Profesor Fatimah Arofiati Noor: Kesetiaan Terhadap Ilmu Fisika
Di usia 42 tahun, Fatimah dilantik menjadi guru besar termuda di FMIPA ITB. Baginya, menjadi dosen bukan sekadar mengajar, tetapi mendidik.
FATIMAH Arofiati Noor (FI ’99) tak ingat memilih Fisika ITB dalam Ujian Masuk Perguruan Tinggi Negeri (UMPTN) di tahun 1999. Yang jelas, ketika hasil kelulusan diumumkan lewat surat kabar, Fatimah menemukan namanya lulus di pilihan keduanya itu. “Padahal saya tak suka Fisika,” kata Fatimah kepada Alumnia dalam wawancara daring pertengahan Mei lalu. Sudah terlanjur basah, Fatimah pun belajar menyukai Fisika.
“Dari tak suka menjadi cinta,” katanya. Menurut dia, Fisika mudah jika kita memahami konsepnya. “Fisika bukan soal berhitung atau menurunkan rumus. Ini soal konsep dan logika,” katanya. Kesetiaannya terhadap Fisika menorehkan prestasi. Ia menjadi guru besar termuda di FMIPA ITB pada 2023 dengan keahlian di bidang simulasi material dan perangkat elektronik. Usianya 42 tahun saat dilantik.
Dalam orasi ilmiahnya di Aula Barat ITB, 18 Mei lalu, Fatimah menekankan bahwa komputasi material dan divais elektronik menjadi hal utama sebagai alat untuk menggali kompleksitas material dengan akurasi tinggi. Kedua hal itu juga penting dalam merancang perangkat elektronik dengan efisiensi yang belum pernah terjadi sebelumnya. “Material adalah pondasi semua perangkat elektronik dan divais elek-tronik adalah jantung dari perangkat modern,” katanya.
Pendekatan komputasi, kata dia, dapat menjadi jalan satu-satunya untuk mempelajari respons material dalam kondisi ekstrem yang tak bisa dilakukan dalam laboratorium. Misalnya, kondisi tekanan tinggi, temperatur tinggi, kontaminan zat berbahaya, dan radiasi nuklir. Komputasi divais elektronik dapat menghindari pembuatan prototipe fisik yang mahal dan memakan waktu. “Ukuran ponsel pintar yang semakin tipis adalah bukti perkembangan ilmu material dan divais elektronik,” katanya.
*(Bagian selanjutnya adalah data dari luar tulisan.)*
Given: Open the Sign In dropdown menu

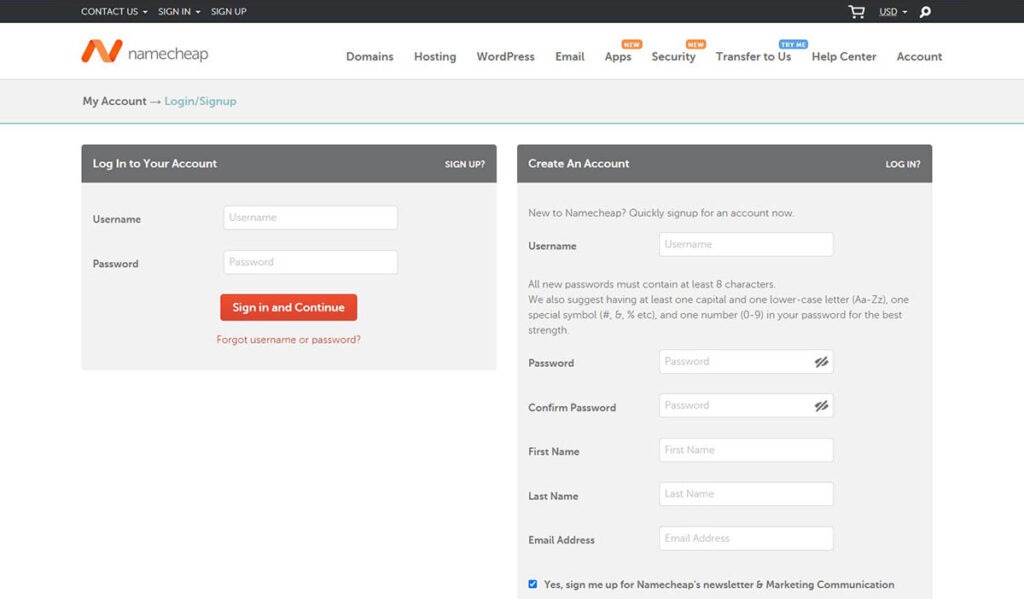Looking at the screenshot, I should (x=179, y=12).
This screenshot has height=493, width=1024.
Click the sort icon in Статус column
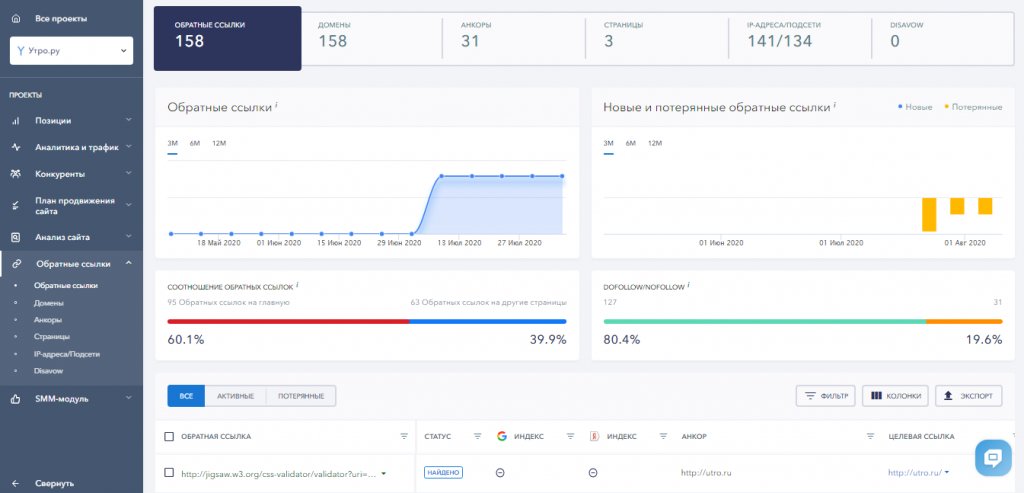[477, 437]
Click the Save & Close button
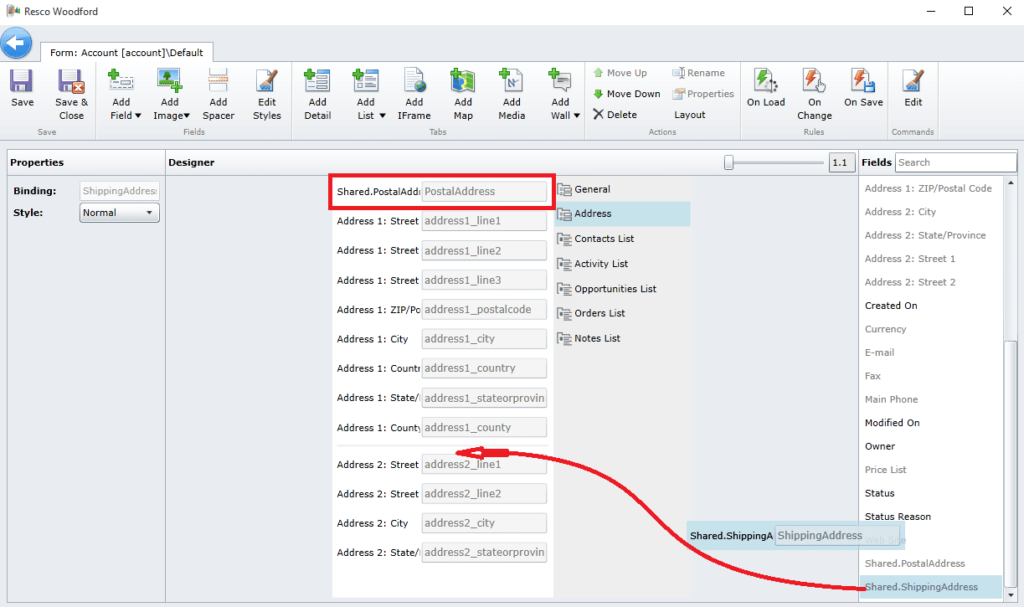The image size is (1024, 607). click(70, 90)
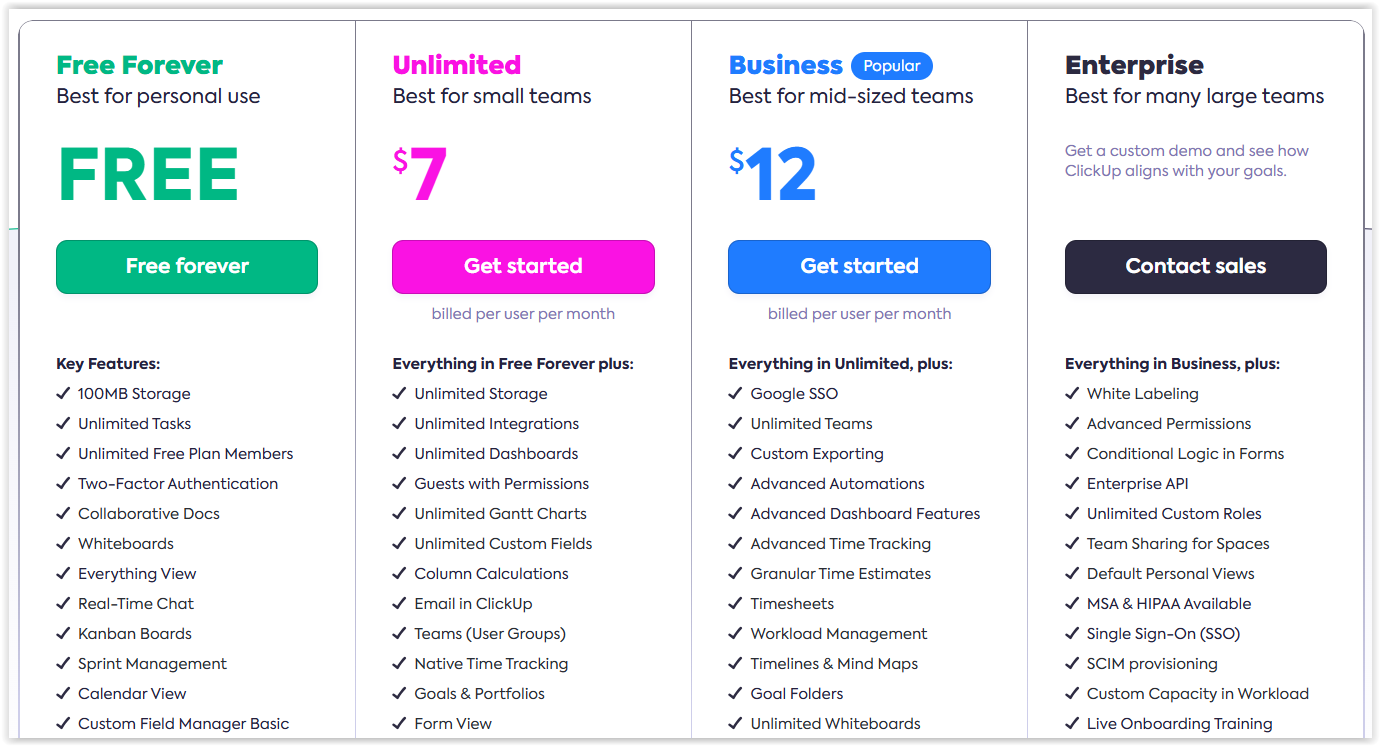Select the Free Forever plan heading
This screenshot has height=746, width=1380.
pos(139,64)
Keahlian di bidang komputasi yang dikuasai Fatimah bermula dari kecerdikan dan kegigihannya memecahkan masalah umum para peneliti: biaya penelitian yang besar. “Persoalan biaya bisa jauh berkurang dengan menggunakan penelitian komputasi,” katanya.
Untuk menjadi guru besar di usia muda juga mustahil tanpa kegigihan mencapai tonggak-tonggak pencapaian di bidang akademik. Aturan DIKTI mengatur syarat menjadi guru besar, antara lain, publikasi jurnal internasional berepu-tasi, pengalaman sebagai dosen minimal 10 tahun, dan memiliki 850 poin angka kredit dosen. Kegigihan Fatimah tak lepas dari pola pendidikan yang diterapkan ayah dan ibunya.
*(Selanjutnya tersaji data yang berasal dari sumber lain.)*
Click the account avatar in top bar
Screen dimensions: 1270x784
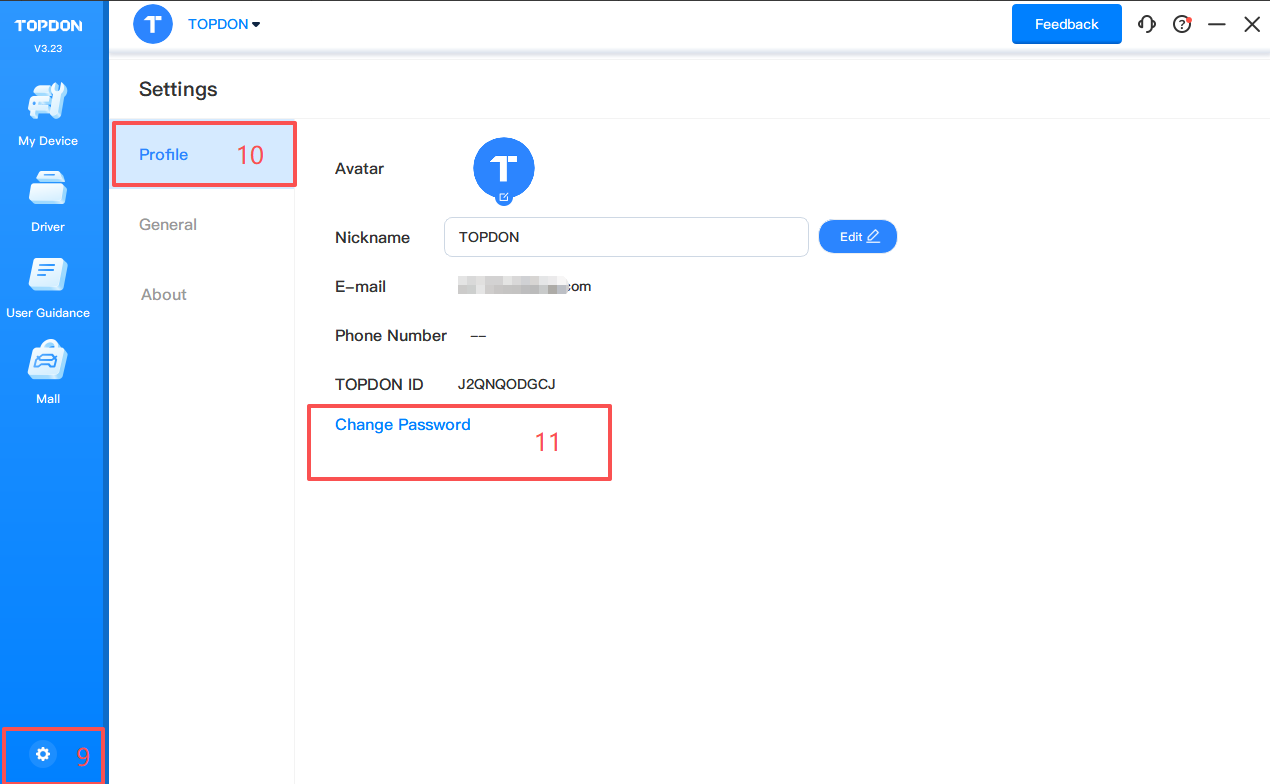click(x=153, y=24)
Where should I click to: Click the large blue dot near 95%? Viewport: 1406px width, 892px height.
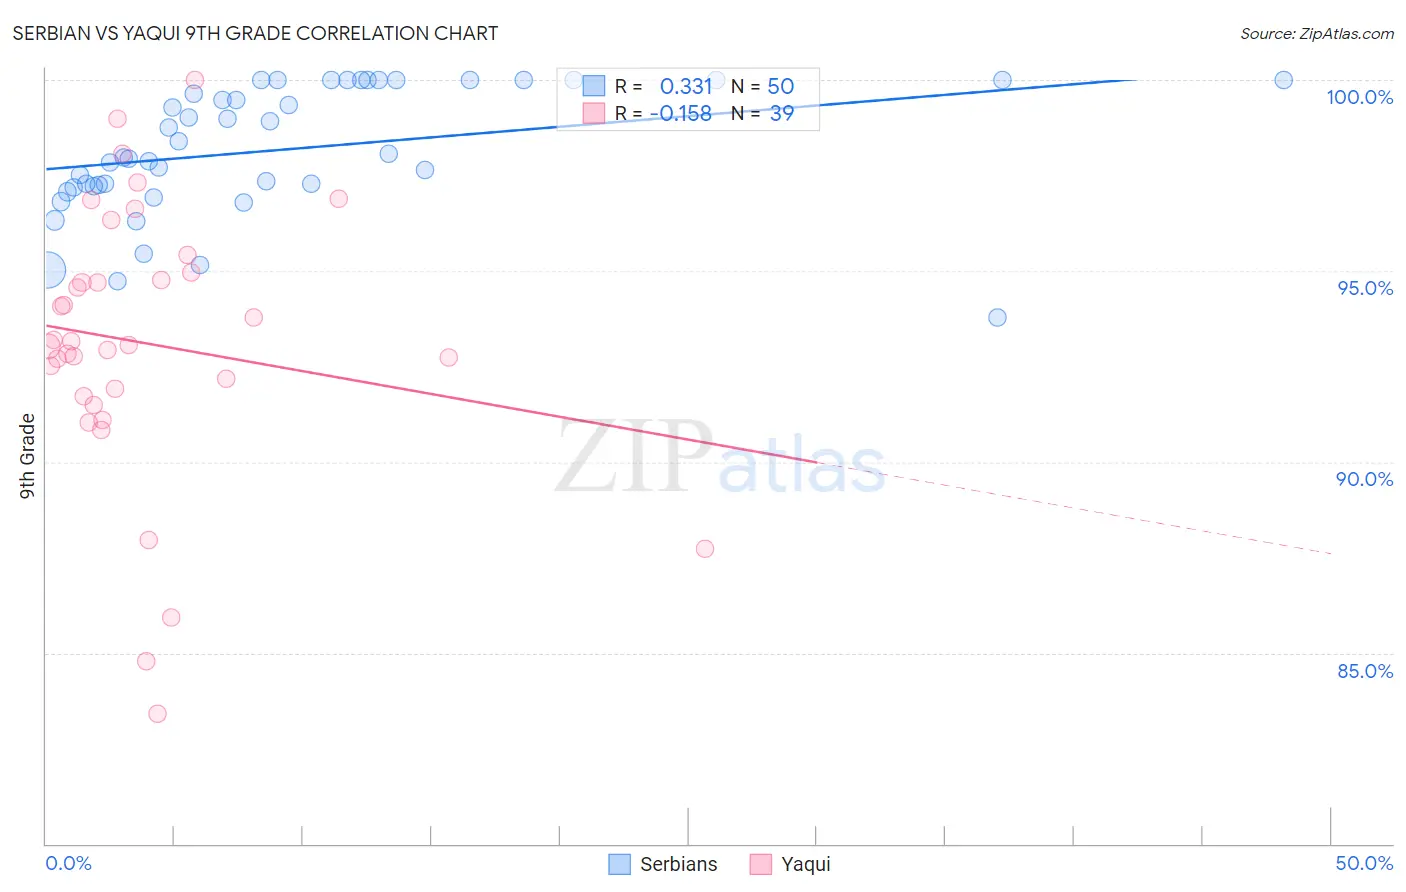(x=47, y=270)
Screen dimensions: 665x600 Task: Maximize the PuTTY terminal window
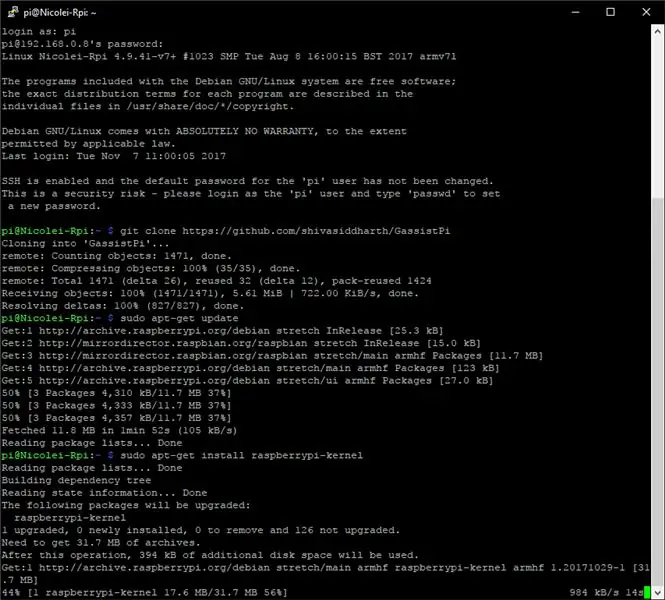(x=610, y=12)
Fatimah lahir dari keluarga sederhana. Ayahnya montir di bengkel keluarga dan ibunya mengurus rumah tangga. Keduanya tak pernah memberikan target-target tertentu dalam pendidikan akademik. Mereka membebaskan pilihan hidup anak-anaknya. “Orang tua saya hanya menekankan anak-anaknya agar memiliki akhlak yang baik. Keinginan belajar itu akan muncul dengan sendirinya,” katanya.
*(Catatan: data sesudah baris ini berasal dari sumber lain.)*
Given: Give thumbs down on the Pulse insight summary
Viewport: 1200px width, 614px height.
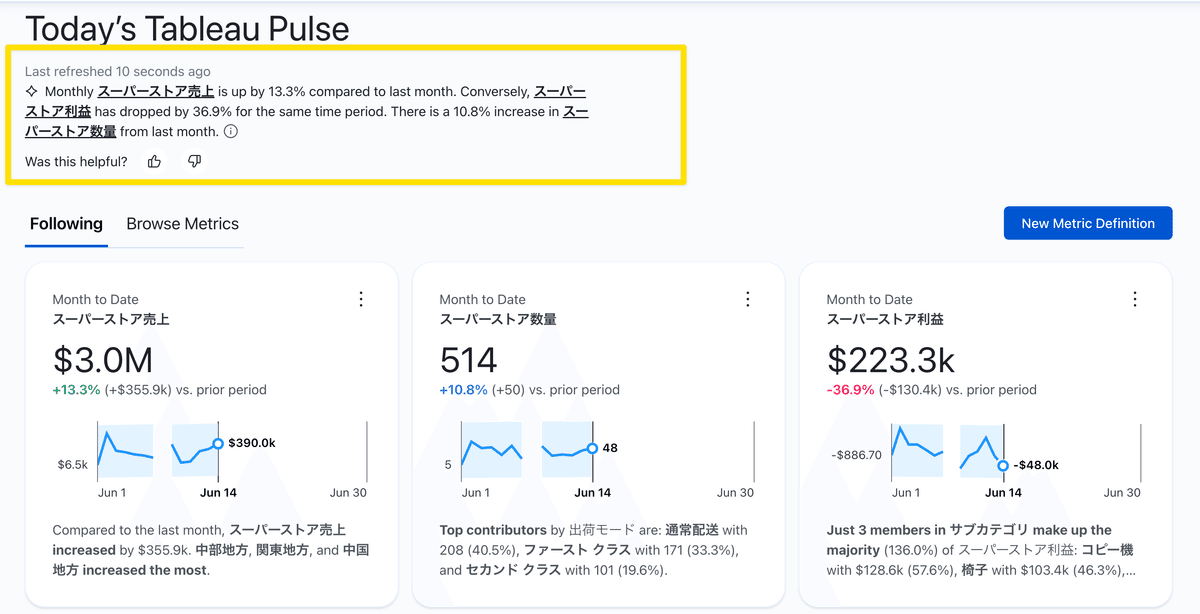Looking at the screenshot, I should [x=194, y=161].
Mungkin karena itu pula, Fatimah lebih bersungguh-sungguh melakukan apa pun yang dikerjakannya. Selama kuliah dari S1 hingga S3, Fatimah tidak pernah memberatkan orang tua dengan biaya pendidikan. Dia menjadi asisten dosen, bekerja sebagai guru les, dan mengandalkan beasiswa.
Saat melanjutkan pendidikan doktoral, Fatimah bahkan memperoleh beasiswa The Habibie Center selama tiga tahun berturut-turut. Lembaga ini hanya memberikan beasiswa doktoral untuk satu orang saja selama setahun. Penerimanya harus memiliki prestasi dan kompetensi di bidangnya. “Saya benar-benar bersyukur,” kata Fatimah. Pola didik ayah ibunya itu pula yang ia turunkan kepada empat anaknya. “Pada dasarnya yang terpenting adalah akhlak. Urusan akademik anak-anak, saya serahkan pada sekolah,” kata ibu empat anak ini.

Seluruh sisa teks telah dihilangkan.